Have you ever sat in Starbucks and thought you might enjoy your latte more if you were surrounded by cats? Dozens of them? No?
Then it’s a good thing you don’t live in Berkeley Springs, W.Va., which was bracing for the opening this month of what’s touted as being the world’s largest “cat café,” according to the Martinsburg Journal. Cat cafés, which originated in Asia, are sprouting in this country. They allow patrons to unwind alongside felines who are often available for adoption. Many locations have names that are puns, like KitTea or the Seattle Meowtropolitan.
But the new West Virginia operation, Give Purrs a Chance Cat Café, ratchets things to a disturbing new level. The Journal says it will feature “up to 40 cats running free in the large Victorian house” and will “be the first cat cafe to hold numerous weekly yoga classes, to have acoustic music nights with the cats and to offer dance night with the cats.” (We’ll hope that the acoustic music isn’t produced on fiddles with catgut strings.)

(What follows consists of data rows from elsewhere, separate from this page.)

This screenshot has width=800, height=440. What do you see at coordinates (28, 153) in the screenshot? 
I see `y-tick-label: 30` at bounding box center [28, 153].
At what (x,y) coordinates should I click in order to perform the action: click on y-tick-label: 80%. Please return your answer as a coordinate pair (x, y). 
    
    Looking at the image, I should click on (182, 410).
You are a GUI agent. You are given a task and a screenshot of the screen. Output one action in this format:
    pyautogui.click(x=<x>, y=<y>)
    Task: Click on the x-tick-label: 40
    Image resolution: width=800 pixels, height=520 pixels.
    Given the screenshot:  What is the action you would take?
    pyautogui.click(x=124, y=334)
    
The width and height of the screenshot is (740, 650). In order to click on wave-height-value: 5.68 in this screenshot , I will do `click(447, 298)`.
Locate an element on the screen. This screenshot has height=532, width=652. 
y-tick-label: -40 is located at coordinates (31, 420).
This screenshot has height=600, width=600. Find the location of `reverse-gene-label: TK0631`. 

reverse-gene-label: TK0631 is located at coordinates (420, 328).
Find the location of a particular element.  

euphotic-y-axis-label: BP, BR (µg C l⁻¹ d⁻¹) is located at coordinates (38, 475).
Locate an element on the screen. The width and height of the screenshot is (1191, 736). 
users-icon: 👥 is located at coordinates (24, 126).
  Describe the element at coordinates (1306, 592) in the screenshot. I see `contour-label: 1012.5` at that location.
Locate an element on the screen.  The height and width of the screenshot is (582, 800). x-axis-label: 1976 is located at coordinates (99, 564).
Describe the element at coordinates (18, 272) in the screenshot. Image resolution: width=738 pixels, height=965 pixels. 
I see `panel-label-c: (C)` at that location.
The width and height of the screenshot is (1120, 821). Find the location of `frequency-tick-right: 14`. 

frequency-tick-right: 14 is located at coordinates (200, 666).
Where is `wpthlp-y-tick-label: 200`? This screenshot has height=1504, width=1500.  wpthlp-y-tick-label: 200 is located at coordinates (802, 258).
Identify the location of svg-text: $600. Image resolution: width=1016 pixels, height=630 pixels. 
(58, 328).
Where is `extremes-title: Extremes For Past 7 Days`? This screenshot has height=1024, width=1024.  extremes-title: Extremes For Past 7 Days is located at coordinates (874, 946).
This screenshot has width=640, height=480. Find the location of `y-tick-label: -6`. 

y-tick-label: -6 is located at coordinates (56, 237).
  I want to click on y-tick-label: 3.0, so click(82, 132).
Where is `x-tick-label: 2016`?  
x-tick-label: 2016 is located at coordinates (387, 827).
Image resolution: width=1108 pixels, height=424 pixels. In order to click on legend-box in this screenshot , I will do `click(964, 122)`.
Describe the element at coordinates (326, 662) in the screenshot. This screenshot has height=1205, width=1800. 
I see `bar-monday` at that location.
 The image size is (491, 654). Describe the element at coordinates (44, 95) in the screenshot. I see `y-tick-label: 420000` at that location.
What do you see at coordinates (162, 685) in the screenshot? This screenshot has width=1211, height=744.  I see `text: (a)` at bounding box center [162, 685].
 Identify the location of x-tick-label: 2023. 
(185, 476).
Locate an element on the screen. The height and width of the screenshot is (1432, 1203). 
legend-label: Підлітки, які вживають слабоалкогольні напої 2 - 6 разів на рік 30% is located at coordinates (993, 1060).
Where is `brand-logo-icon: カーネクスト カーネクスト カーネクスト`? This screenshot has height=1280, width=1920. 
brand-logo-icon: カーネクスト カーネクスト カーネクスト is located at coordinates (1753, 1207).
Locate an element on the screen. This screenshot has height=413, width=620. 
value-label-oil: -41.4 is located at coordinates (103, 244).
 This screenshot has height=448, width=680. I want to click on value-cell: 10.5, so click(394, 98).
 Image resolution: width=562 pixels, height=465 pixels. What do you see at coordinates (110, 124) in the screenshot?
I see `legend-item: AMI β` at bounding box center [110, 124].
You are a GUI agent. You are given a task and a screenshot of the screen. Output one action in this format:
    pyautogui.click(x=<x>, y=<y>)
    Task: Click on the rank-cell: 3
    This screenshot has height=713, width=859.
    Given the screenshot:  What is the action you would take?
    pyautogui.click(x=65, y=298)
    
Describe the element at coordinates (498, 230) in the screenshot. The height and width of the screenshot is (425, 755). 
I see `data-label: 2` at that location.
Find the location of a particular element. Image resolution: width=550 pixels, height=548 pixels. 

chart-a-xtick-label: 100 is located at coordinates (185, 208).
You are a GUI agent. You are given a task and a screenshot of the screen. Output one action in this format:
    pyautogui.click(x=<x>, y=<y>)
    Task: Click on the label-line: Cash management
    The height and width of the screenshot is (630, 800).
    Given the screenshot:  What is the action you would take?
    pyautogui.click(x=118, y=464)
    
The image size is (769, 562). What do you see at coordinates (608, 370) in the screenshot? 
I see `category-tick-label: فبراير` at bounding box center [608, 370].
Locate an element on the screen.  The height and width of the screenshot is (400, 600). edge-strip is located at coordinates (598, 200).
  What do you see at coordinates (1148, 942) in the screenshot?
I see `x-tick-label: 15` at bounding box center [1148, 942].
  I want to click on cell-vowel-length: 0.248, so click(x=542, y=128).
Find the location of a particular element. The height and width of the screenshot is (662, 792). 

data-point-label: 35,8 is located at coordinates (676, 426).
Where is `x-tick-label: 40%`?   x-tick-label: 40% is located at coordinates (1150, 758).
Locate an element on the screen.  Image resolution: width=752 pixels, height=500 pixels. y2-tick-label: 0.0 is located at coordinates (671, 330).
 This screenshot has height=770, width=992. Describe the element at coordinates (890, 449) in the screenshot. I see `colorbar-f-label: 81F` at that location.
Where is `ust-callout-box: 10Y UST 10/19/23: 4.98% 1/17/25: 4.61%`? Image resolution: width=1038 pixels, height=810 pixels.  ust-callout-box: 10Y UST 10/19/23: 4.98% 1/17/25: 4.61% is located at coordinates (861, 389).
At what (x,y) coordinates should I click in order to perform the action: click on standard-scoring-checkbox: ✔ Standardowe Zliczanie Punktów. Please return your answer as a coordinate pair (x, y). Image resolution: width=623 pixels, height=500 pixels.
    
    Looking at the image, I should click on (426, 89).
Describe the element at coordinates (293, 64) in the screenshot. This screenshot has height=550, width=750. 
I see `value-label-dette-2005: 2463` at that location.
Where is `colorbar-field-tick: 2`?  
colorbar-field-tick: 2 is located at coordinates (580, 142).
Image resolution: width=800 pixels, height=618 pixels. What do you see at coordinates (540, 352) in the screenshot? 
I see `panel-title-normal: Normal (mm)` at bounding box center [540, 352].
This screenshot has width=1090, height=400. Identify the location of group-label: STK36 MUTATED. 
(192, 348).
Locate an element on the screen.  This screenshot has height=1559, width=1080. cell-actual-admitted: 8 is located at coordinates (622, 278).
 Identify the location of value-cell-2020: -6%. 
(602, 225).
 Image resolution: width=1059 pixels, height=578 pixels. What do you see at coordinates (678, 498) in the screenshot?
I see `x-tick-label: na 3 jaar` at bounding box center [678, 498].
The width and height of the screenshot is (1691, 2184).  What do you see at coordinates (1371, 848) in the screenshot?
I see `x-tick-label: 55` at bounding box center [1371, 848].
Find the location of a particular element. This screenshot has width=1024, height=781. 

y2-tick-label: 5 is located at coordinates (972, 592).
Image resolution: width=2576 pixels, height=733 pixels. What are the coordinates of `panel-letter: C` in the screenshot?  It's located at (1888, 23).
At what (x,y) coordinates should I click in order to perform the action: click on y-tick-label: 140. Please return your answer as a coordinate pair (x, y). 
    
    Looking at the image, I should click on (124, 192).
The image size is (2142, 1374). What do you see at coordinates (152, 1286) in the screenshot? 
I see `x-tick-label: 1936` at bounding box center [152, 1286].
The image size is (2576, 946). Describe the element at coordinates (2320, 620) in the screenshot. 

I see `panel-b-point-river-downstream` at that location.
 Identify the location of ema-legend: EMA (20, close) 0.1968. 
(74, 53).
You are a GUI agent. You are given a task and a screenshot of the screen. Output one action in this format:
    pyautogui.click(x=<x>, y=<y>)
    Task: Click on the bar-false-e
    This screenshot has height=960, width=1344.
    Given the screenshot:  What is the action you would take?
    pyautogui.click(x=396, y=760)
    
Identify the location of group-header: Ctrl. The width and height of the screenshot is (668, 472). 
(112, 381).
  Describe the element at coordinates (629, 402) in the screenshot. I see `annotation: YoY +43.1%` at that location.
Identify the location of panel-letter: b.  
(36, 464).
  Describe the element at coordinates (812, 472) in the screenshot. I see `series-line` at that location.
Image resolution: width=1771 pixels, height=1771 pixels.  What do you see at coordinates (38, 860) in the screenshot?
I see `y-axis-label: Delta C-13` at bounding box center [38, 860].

As you might expect nowadays, the trend alarms some animal rights activists. “Living with multiple cats and having people pet them for over eight hours, you can imagine the level of stress on these cats,” a Japanese critic told the Japan Times last year. Tokyo authorities shut one location that was less a cat café and more a cathouse: Frisky felines had bred uncontrollably, resulting in 62 cats in a space licensed for 10.
We’ll leave it to readers to draw any larger conclusions about what the rise of these places means for America. But a country wealthy enough to indulge in yoga classes with cats can’t be in that bad a shape—right?